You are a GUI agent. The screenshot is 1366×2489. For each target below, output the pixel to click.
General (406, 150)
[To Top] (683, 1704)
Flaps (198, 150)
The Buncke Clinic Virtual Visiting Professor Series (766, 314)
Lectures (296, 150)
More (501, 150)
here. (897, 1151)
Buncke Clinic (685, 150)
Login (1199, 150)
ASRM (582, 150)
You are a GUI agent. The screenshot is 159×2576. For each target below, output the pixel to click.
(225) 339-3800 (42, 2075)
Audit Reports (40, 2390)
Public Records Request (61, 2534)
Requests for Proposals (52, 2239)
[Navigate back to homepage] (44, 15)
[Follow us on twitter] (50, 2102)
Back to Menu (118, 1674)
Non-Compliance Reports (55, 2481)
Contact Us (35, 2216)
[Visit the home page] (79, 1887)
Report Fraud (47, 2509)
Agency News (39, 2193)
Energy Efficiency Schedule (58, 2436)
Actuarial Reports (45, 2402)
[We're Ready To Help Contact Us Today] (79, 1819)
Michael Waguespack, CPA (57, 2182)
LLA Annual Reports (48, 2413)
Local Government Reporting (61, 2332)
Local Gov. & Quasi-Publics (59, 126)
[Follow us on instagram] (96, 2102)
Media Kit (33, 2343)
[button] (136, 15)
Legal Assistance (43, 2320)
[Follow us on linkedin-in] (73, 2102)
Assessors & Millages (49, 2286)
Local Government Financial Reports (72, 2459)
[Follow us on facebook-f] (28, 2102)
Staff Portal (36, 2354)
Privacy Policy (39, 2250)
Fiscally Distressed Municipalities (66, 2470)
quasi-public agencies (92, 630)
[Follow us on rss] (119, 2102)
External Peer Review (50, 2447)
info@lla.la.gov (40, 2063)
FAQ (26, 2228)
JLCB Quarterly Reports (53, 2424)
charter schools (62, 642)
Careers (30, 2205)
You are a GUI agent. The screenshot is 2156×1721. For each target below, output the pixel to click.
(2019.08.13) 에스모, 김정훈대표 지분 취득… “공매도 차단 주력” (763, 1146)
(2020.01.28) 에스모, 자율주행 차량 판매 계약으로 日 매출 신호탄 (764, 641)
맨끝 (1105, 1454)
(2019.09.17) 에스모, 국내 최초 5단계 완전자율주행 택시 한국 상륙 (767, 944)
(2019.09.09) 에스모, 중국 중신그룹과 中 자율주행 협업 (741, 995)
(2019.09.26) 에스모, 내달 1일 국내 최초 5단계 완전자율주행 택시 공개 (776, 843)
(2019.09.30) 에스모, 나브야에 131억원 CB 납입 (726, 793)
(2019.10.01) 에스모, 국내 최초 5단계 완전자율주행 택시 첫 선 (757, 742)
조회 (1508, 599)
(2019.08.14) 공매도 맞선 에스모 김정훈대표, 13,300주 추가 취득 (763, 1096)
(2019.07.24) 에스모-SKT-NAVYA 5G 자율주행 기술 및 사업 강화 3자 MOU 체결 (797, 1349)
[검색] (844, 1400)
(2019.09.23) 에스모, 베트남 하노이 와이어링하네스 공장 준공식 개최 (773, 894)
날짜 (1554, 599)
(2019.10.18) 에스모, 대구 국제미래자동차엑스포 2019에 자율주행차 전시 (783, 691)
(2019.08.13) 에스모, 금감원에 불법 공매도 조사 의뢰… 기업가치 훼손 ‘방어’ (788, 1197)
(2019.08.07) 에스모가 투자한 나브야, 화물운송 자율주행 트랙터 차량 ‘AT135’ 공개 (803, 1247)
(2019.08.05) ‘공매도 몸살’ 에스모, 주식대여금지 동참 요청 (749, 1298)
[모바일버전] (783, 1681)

____

**Task to complete**
Your output must contain exactly the lines from the one containing "(2019.07.24) 에스모-SKT-NAVYA 5G" to the final line of the data above, and no other text.

**Written solution**
(2019.07.24) 에스모-SKT-NAVYA 5G 자율주행 기술 및 사업 강화 3자 MOU 체결 (797, 1349)
[검색] (844, 1400)
(2019.09.23) 에스모, 베트남 하노이 와이어링하네스 공장 준공식 개최 (773, 894)
날짜 (1554, 599)
(2019.10.18) 에스모, 대구 국제미래자동차엑스포 2019에 자율주행차 전시 (783, 691)
(2019.08.13) 에스모, 금감원에 불법 공매도 조사 의뢰… 기업가치 훼손 ‘방어’ (788, 1197)
(2019.08.07) 에스모가 투자한 나브야, 화물운송 자율주행 트랙터 차량 ‘AT135’ 공개 (803, 1247)
(2019.08.05) ‘공매도 몸살’ 에스모, 주식대여금지 동참 요청 (749, 1298)
[모바일버전] (783, 1681)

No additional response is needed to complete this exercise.